__Work item__:
Write out, please, each line from the one containing "You are a computer-use agent." to the final line of the data, both included, exactly and without pictures.

__Collected data__:
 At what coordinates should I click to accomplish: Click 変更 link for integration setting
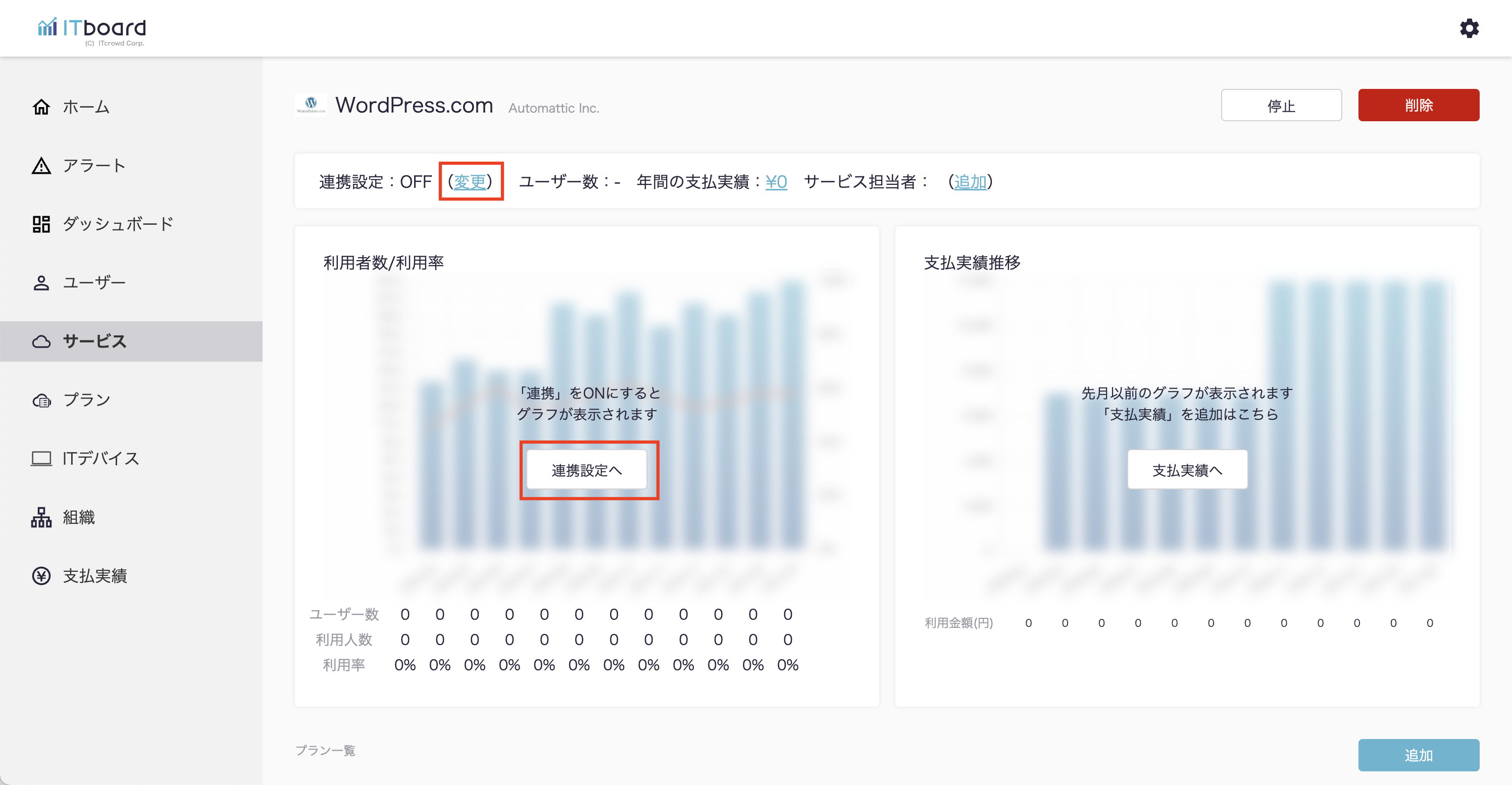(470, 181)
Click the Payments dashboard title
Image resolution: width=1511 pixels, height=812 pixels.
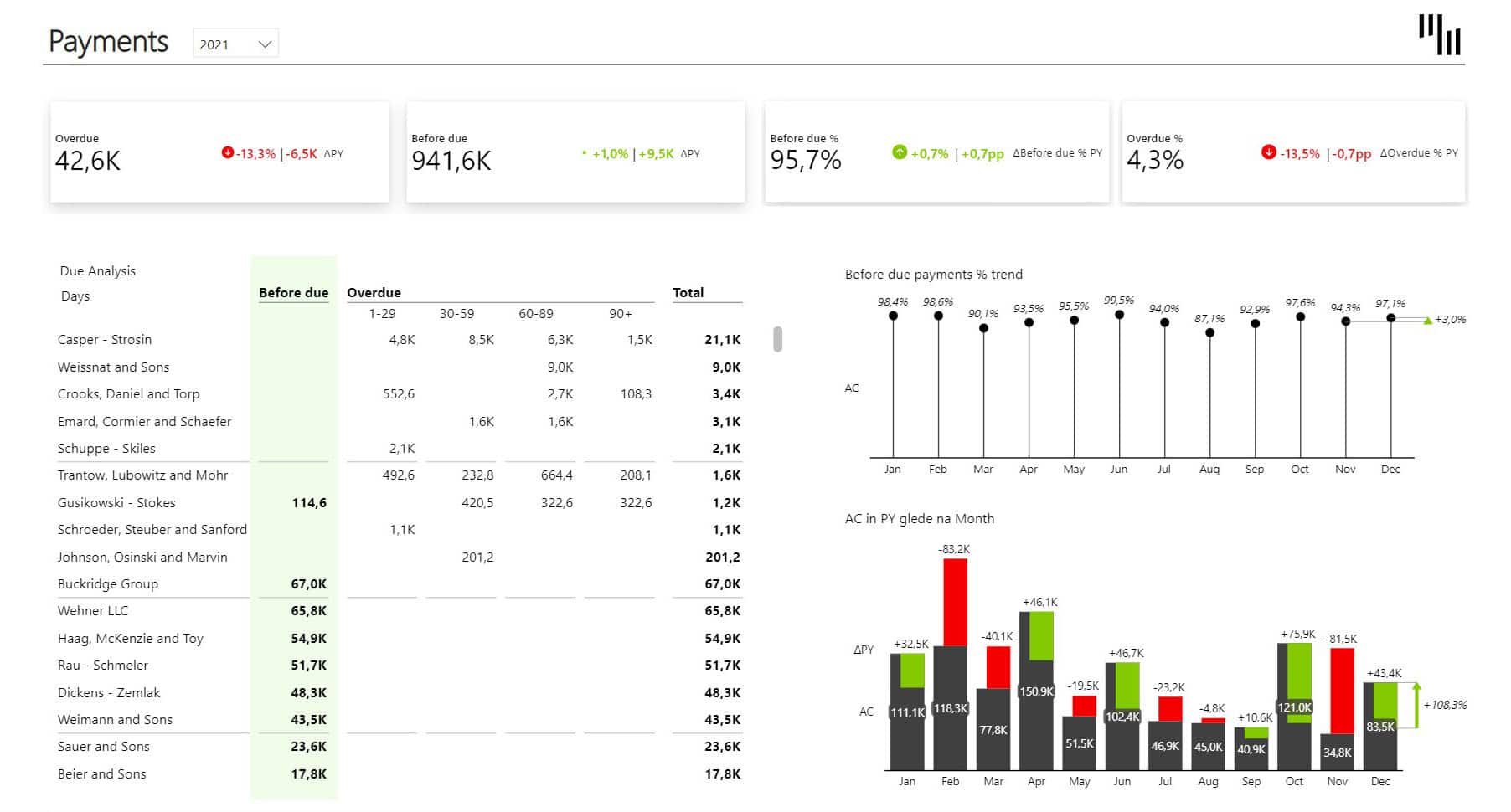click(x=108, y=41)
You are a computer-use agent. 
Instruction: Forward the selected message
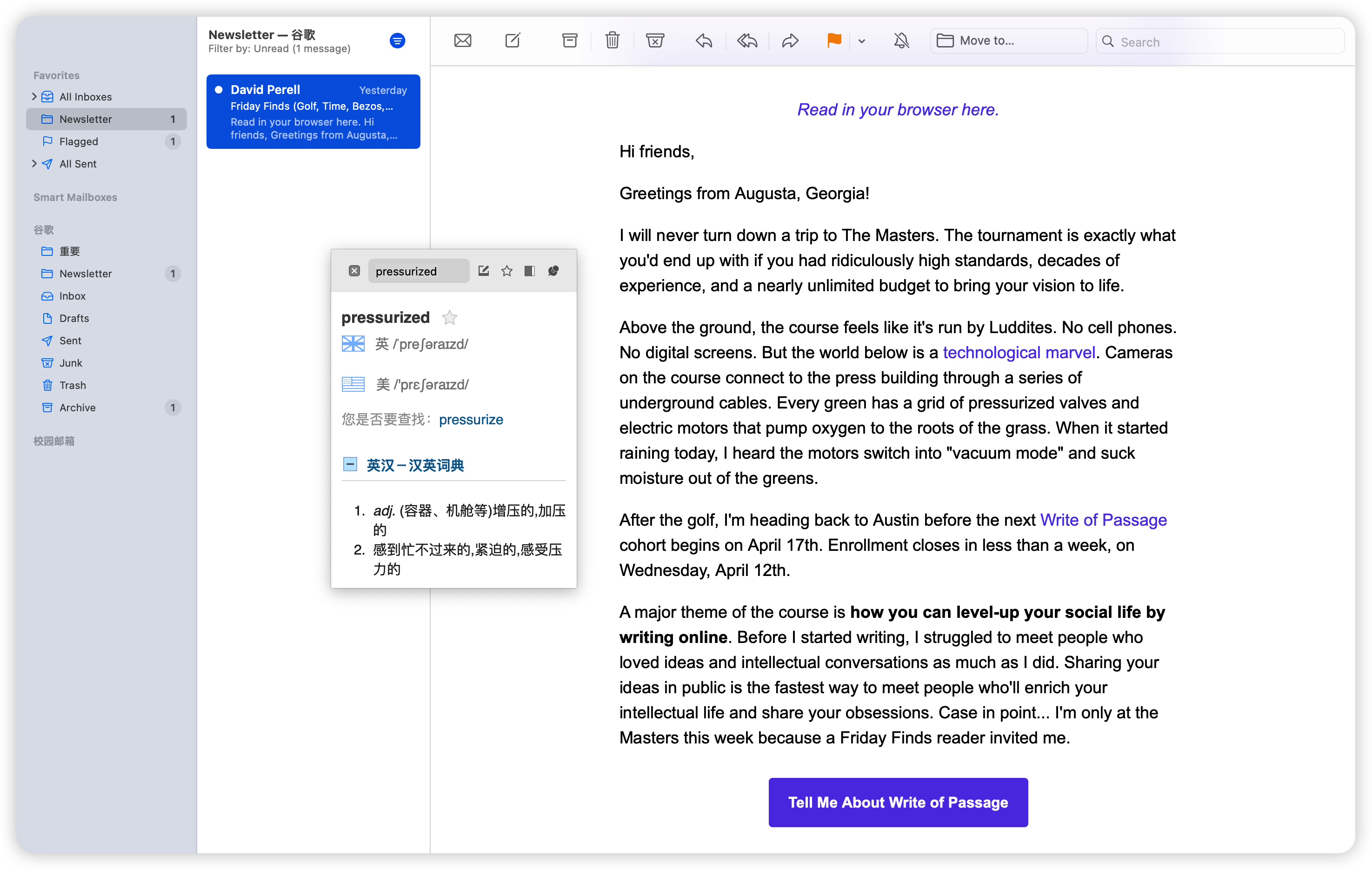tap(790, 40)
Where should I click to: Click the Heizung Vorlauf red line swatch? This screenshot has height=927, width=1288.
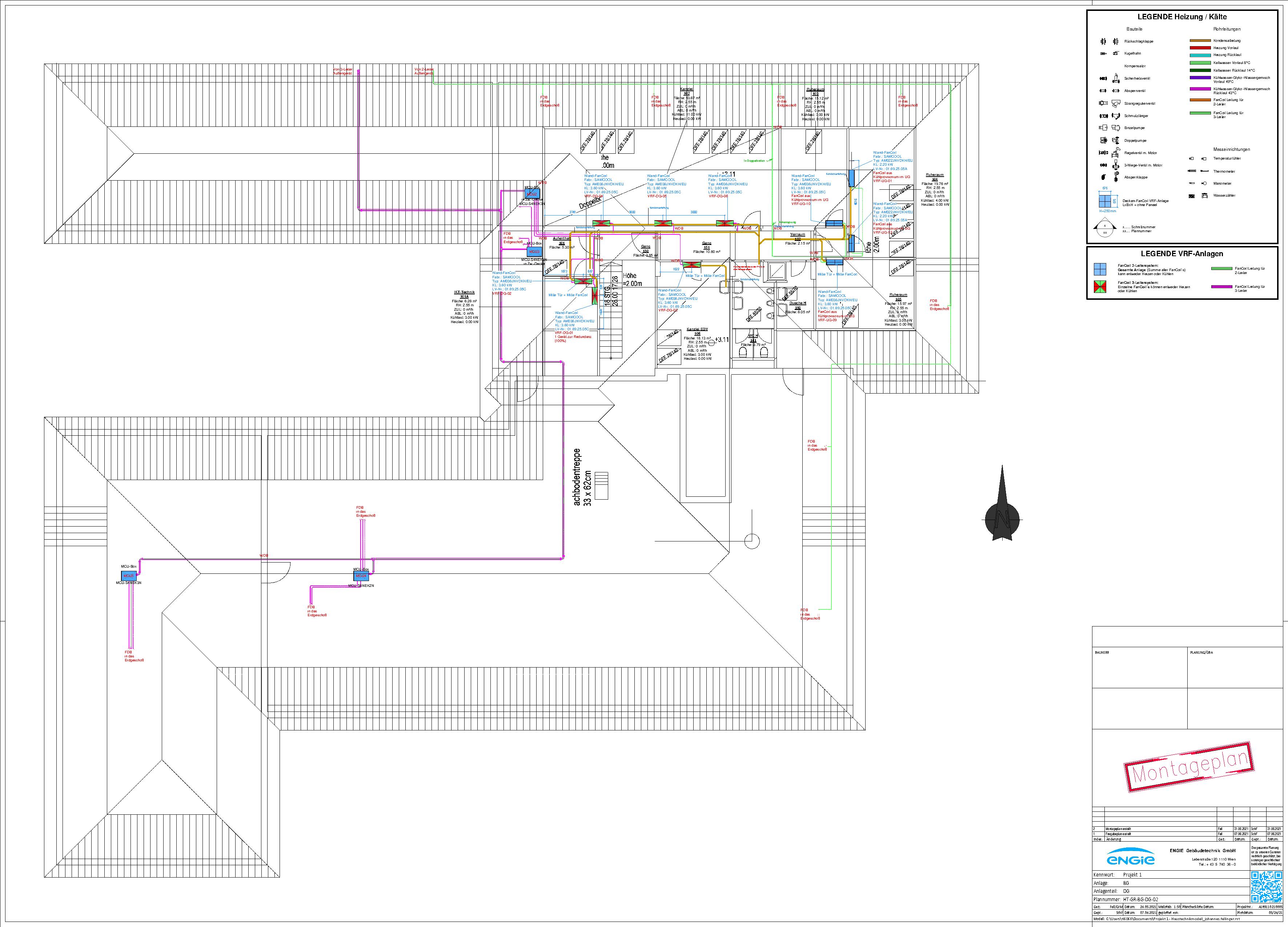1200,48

__Solution to the problem__:
You are a computer-use agent. 
Instruction: Forward the selected message
tap(790, 40)
Where should I click to: Click the Heizung Vorlauf red line swatch? This screenshot has height=927, width=1288.
1200,48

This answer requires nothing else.